Getting squeezed by product shortages: One of the main drivers of the company’s poor margin performance is its reliance on scarce and expensive third-party cultivation. Tilray, more than other large LPs, appears to be getting squeezed by the shortage of legal supply in Canada.

“We haven’t seen a whole lot of supply out there, and when our team goes out to inspect the supply that is there, we’re not finding the greatest quality... We do see some progress, we see some very nice facilities coming online, but I think we’re still expecting several quarters of supply imbalance here in Canada,” CEO Brendan Kennedy said on the Tuesday evening earnings call.

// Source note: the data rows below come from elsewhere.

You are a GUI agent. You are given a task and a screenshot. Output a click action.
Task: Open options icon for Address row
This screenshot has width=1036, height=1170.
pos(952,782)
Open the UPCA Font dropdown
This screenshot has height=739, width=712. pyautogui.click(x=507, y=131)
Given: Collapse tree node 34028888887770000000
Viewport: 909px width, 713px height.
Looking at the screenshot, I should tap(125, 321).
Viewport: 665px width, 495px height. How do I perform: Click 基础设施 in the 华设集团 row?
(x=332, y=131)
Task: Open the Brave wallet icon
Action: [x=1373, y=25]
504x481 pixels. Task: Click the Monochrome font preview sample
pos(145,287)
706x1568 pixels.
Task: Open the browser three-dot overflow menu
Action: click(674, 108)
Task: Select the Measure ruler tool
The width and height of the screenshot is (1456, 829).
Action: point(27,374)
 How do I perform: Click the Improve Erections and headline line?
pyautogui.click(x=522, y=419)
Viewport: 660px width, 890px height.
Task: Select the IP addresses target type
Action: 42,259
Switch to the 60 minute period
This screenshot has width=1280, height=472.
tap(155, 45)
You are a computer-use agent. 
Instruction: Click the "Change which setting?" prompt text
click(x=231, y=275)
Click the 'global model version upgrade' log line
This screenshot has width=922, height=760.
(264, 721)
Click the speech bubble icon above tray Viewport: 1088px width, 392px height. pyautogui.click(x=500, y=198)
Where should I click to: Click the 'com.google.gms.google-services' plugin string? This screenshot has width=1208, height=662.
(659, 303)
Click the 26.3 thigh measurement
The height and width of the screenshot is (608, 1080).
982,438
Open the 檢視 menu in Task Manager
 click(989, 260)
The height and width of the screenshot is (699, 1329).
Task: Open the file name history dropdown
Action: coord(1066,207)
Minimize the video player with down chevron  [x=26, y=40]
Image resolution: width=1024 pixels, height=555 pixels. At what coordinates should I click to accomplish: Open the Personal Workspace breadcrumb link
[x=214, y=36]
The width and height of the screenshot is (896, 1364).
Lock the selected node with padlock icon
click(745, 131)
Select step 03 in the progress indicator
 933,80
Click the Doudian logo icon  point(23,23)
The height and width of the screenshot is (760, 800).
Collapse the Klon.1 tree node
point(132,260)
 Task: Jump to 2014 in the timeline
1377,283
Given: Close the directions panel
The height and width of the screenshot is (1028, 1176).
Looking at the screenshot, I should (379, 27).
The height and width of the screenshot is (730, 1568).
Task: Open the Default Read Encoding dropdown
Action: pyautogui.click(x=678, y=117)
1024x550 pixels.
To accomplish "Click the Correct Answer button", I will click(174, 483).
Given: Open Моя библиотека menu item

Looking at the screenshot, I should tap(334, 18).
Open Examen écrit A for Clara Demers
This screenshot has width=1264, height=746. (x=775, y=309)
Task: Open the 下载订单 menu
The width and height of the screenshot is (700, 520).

“If I could go back 18 months, or 12 months, I would have invested another $100-million to $200-million in terms of Canadian cultivation. That was a mistake. But we believed all the hype 18 months ago [from other LPs promising massive amounts of supply]. Based on what I’ve seen, I think we’re still 12 to 24 months out from reaching some sort of demand supply equilibrium," he added.

Portugal production and U.S. CBD: While Tilray is investing over $40-million to expand its Canadian facilities, most of the company’s expansion of growing space is happening in Portugal. Tilray’s Portugal facility harvested its first crop late last year, but still needs licenses to process and sell it. Mr. Kennedy expects to start realizing revenue from the Portugal facility in the second half of the year, likely from exports to the German market. He also expects to start seeing revenue from U.S. CBD sales in the second half of the year, although this will depend on how long it takes for the U.S. Food and Drug Administration to finalize its rules around CBD.